Particulars Note Amount (₹) Amount (₹)
ASSETS
1. Non-Current Assets
(a) Property, Plant, and Equipment 1 5,00,000
(b) Intangible Assets 2 1,00,000
(c) Investments 3 2,00,000
Total Non-Current Assets 8,00,000
2. Current Assets
(a) Inventories 4 1,50,000
(b) Trade Receivables 5 2,50,000
(c) Cash and Cash Equivalents 6 75,000
Total Current Assets 4,75,000
TOTAL ASSETS 12,75,000
EQUITY AND LIABILITIES
1. Equity
(a) Owner’s Capital (for Non-Corporate Entities) or Share Capital (for Corporations) 7 7,00,000
(b) Retained Earnings (for Corporations) or Accumulated Profits/Losses (for Non-Corporate Entities) 8 2,50,000
Total Equity 9,50,000
2. Non-Current Liabilities
(a) Long-Term Borrowings 9 1,50,000
(b) Deferred Tax Liabilities 10 50,000
Total Non-Current Liabilities 2,00,000
3. Current Liabilities
(a) Trade Payables 11 75,000
(b) Short-Term Borrowings 12 25,000
(c) Other Current Liabilities 13 25,000
Total Current Liabilities 1,25,000
TOTAL EQUITY AND LIABILITIES 12,75,000

Notes to the Balance Sheet

  1. Property, Plant, and Equipment (₹5,00,000)
  • Land: ₹2,00,000
  • Building: ₹1,50,000
  • Machinery: ₹1,50,000
  • Less: Accumulated Depreciation: ₹50,000
  1. Intangible Assets (₹1,00,000)
  • Patents: ₹60,000
  • Goodwill: ₹40,000
  1. Investments (₹2,00,000)
  • Long-Term Investments: ₹2,00,000
  1. Inventories (₹1,50,000)
  • Raw Materials: ₹50,000
  • Finished Goods: ₹1,00,000
  • Less: Provision for Obsolete Stock: ₹5,000
  1. Trade Receivables (₹2,50,000)
  • Accounts Receivable: ₹2,75,000
  • Less: Provision for Doubtful Debts: ₹25,000
  1. Cash and Cash Equivalents (₹75,000)
  • Cash in Hand: ₹25,000
  • Bank Balance: ₹50,000
  1. Owner’s Capital / Share Capital (₹7,00,000)
  • Initial Investment: ₹5,00,000
  • Additional Capital Introduced: ₹2,00,000
  1. Retained Earnings / Accumulated Profits (₹2,50,000)
  • Opening Balance: ₹2,00,000
  • Add: Net Profit for the Year: ₹1,00,000
  • Less: Drawings/Dividends: ₹50,000
  1. Long-Term Borrowings (₹1,50,000)
  • Bank Loan: ₹1,50,000 (10-year term)
  1. Deferred Tax Liabilities (₹50,000)
  • Deferred Tax Liability on Depreciation Difference: ₹50,000
  1. Trade Payables (₹75,000)
  • Accounts Payable: ₹75,000
  1. Short-Term Borrowings (₹25,000)
  • Overdraft Facility: ₹25,000
  1. Other Current Liabilities (₹25,000)
  • Accrued Expenses: ₹10,000
  • Advance from Customers: ₹15,000

Adjustments and Explanation:

  • Depreciation Adjustment:

Depreciation is deducted from the value of fixed assets (e.g., machinery) in the notes section to reflect the book value of these assets.

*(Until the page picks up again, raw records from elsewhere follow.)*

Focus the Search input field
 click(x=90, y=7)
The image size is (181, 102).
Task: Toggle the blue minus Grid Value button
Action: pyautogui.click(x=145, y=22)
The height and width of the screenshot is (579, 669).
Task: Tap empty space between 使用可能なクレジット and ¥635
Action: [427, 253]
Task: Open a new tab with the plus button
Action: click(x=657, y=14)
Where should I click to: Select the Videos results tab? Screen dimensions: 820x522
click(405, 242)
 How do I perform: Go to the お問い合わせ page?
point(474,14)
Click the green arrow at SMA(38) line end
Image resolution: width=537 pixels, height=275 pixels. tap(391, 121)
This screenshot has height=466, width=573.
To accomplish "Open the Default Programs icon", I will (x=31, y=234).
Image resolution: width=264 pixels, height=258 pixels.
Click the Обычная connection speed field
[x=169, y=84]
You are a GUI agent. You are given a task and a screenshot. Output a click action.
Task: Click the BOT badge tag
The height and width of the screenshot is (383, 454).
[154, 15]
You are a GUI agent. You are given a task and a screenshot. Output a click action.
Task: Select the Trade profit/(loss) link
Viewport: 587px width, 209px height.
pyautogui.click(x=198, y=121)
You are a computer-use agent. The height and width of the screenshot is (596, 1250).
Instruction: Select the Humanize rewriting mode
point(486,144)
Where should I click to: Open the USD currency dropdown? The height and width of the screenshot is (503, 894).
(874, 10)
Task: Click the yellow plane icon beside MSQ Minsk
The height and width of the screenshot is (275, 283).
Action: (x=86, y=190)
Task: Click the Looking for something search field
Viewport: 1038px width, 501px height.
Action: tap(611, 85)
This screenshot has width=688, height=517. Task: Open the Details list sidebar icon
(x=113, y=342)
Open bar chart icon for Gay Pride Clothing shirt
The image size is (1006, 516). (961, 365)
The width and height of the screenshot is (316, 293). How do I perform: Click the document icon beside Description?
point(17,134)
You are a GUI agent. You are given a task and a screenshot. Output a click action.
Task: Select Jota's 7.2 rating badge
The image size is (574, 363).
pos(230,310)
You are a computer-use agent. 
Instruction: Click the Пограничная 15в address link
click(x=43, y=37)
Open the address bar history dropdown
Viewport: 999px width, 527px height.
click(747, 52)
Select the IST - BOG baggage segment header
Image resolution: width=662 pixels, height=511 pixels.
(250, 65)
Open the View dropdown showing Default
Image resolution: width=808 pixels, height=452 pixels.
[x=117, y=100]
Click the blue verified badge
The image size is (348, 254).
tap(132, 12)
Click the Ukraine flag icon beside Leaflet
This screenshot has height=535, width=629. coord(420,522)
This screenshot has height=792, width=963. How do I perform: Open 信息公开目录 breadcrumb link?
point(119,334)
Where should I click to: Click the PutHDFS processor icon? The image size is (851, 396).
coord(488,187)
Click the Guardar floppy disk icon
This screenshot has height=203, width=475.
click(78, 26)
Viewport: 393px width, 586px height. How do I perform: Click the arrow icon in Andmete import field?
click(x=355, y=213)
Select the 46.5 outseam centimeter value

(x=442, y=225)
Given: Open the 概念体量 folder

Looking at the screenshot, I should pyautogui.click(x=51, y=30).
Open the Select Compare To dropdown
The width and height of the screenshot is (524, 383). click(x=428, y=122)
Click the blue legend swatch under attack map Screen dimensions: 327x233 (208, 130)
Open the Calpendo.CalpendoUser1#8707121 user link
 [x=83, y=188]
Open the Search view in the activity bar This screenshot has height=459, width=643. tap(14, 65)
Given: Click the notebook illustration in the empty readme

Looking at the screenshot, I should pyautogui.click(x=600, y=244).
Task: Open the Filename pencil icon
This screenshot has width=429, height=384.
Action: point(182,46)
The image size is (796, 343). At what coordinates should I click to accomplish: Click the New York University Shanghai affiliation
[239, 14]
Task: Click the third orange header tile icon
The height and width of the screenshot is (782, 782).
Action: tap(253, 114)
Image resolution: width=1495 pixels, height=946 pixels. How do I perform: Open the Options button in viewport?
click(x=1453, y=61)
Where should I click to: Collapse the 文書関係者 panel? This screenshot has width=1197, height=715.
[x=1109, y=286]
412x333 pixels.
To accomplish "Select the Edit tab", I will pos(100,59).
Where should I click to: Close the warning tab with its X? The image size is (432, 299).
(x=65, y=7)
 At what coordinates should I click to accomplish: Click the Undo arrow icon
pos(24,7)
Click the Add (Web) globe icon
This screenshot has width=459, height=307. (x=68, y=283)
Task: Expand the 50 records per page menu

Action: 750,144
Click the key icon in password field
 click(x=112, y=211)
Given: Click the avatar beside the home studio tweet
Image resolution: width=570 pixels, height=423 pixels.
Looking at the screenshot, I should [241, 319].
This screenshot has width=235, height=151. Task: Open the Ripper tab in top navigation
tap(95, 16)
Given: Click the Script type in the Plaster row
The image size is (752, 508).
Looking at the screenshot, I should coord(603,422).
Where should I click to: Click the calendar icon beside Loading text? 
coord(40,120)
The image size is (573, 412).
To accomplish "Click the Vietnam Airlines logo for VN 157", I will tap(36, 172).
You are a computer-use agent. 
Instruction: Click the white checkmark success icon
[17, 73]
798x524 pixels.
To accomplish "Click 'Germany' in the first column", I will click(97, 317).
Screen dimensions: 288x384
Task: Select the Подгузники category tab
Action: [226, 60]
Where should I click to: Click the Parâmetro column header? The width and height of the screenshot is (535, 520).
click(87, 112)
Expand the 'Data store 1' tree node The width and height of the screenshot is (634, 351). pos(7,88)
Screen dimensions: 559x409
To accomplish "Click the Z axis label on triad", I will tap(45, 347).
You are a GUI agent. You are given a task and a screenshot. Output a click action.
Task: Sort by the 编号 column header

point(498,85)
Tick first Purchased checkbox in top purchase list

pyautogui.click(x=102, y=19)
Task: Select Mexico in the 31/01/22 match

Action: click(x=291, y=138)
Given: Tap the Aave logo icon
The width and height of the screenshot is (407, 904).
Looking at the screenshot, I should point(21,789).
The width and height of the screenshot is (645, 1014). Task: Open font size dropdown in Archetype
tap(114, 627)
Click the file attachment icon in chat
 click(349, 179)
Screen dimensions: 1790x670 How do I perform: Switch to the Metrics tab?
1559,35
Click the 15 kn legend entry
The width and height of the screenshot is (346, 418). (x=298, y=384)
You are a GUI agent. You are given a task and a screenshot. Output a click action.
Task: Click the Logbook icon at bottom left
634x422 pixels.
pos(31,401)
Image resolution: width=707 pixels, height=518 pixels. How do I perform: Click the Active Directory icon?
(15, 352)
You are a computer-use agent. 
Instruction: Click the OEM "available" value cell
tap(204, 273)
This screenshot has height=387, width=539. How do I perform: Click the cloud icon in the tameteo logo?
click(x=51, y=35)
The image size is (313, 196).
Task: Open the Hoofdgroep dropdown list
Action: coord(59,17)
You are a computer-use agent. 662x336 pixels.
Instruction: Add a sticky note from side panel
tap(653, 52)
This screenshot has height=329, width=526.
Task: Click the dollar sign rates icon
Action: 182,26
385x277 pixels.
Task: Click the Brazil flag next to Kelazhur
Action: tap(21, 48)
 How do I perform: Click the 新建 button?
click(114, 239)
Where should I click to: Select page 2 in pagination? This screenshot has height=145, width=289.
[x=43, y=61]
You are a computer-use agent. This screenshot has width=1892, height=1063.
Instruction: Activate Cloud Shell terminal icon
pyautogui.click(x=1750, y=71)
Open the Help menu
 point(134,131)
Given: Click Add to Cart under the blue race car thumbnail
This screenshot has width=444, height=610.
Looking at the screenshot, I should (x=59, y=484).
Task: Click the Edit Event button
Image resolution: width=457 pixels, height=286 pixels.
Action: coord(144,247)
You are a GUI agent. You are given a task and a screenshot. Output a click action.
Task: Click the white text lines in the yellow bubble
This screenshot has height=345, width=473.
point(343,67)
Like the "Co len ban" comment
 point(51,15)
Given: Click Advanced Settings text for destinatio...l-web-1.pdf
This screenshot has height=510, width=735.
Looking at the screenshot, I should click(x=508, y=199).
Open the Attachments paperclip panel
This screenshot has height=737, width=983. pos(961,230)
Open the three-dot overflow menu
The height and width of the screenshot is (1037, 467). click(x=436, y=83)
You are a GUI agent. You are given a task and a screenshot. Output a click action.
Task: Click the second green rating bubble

  • Provision for Obsolete Stock:

Deduct this provision from inventories to reflect the true value of stock, ensuring that the inventory is not overvalued.

  • Provision for Doubtful Debts:

Reduce trade receivables by this provision to represent the amount expected to be received from customers.

  • Accrued Expenses and Deferred Income:

These adjustments ensure that all liabilities and income are accounted for, even if the cash has not yet been exchanged.

  • Drawings or Dividends:

These are subtracted from retained earnings or capital to reflect the distribution of profits to owners or shareholders.

For Non-Corporate Entities:

  • The Owner’s Capital section replaces Shareholders’ Equity.
  • Retained Earnings might be shown as Accumulated Profits.
  • Drawings replace Dividends and are subtracted directly from the owner’s capital.